A SAFE (simple agreement for future equity) is a standardized document used by startup companies for early-stage fundraising. A SAFE investment may convert to equity in the company in a future round of fundraising (Series A, for example) and does not give a SAFE investor a specific number of shares at the time of the investment. The price of shares owned by a SAFE investor are determined in the future round of fundraising.
The terms of a SAFE are intended to be balanced between the interests of the investors, and the founders or existing owners of the company, but a SAFE may not be appropriate for every early-stage company or investor.
The SAFE was created by Y Combinator, a well-known tech accelerator, in 2013.

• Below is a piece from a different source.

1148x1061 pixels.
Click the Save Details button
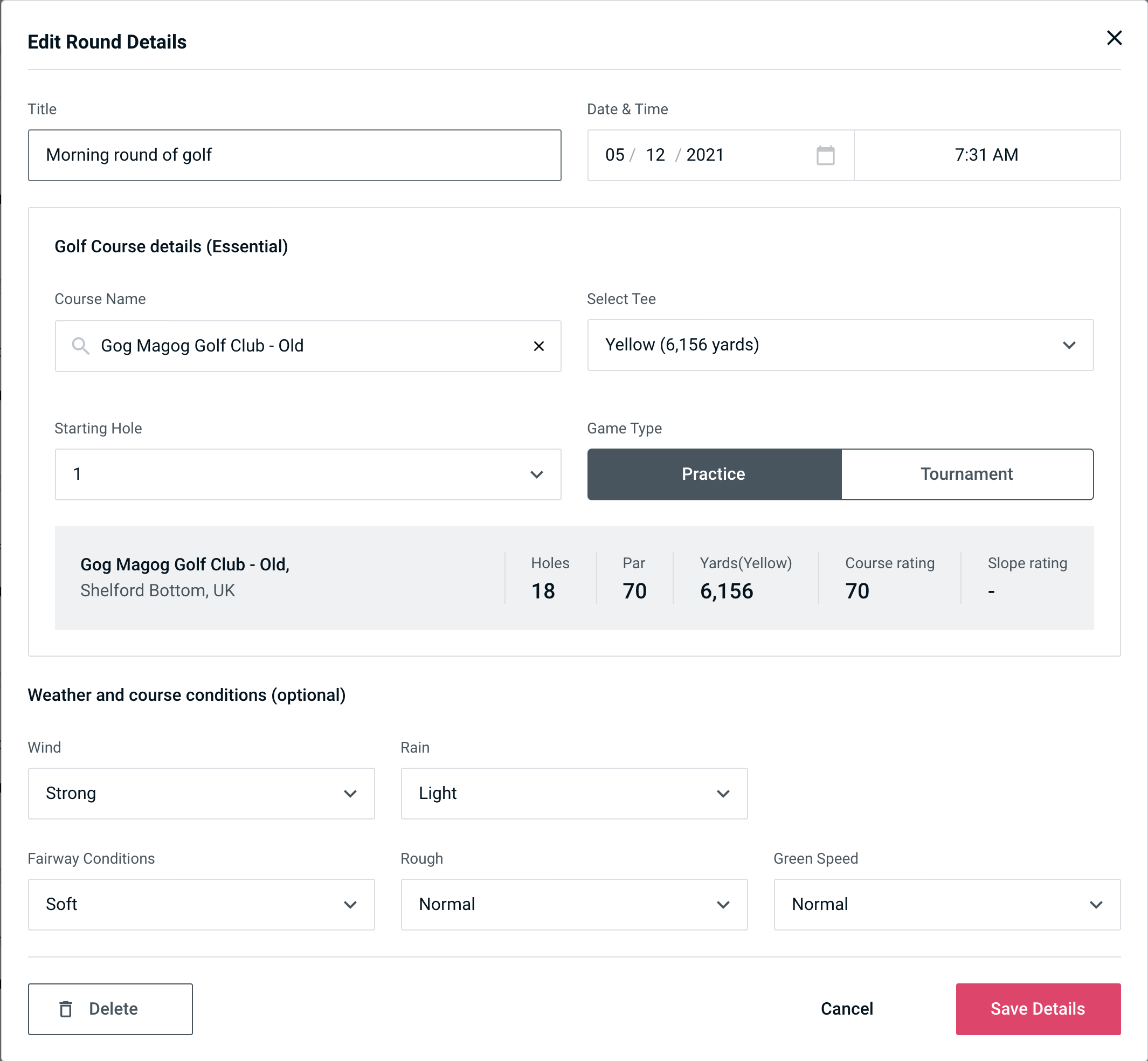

In Maryland, as in other states, a SAFE (simple agreement for future equity) is a financial instrument used by startups during early-stage fundraising. It allows investors to convert their investment into equity at a later date, typically during a future equity financing round such as Series A. The terms of a SAFE are not standardized by law but were created by Y Combinator in 2013. The use of SAFEs in Maryland is subject to general contract law and securities regulations. Founders and investors must ensure that the use of a SAFE complies with federal securities laws and any relevant state securities regulations. This may include the need to file appropriate notices with the Securities and Exchange Commission (SEC) and the Maryland Securities Division. Since a SAFE does not provide immediate equity or promise a specific number of shares, it is crucial for both parties to understand the terms and potential risks involved. Founders and investors in Maryland considering a SAFE should consult with an attorney to ensure that the agreement is fair, clear, and complies with all applicable laws.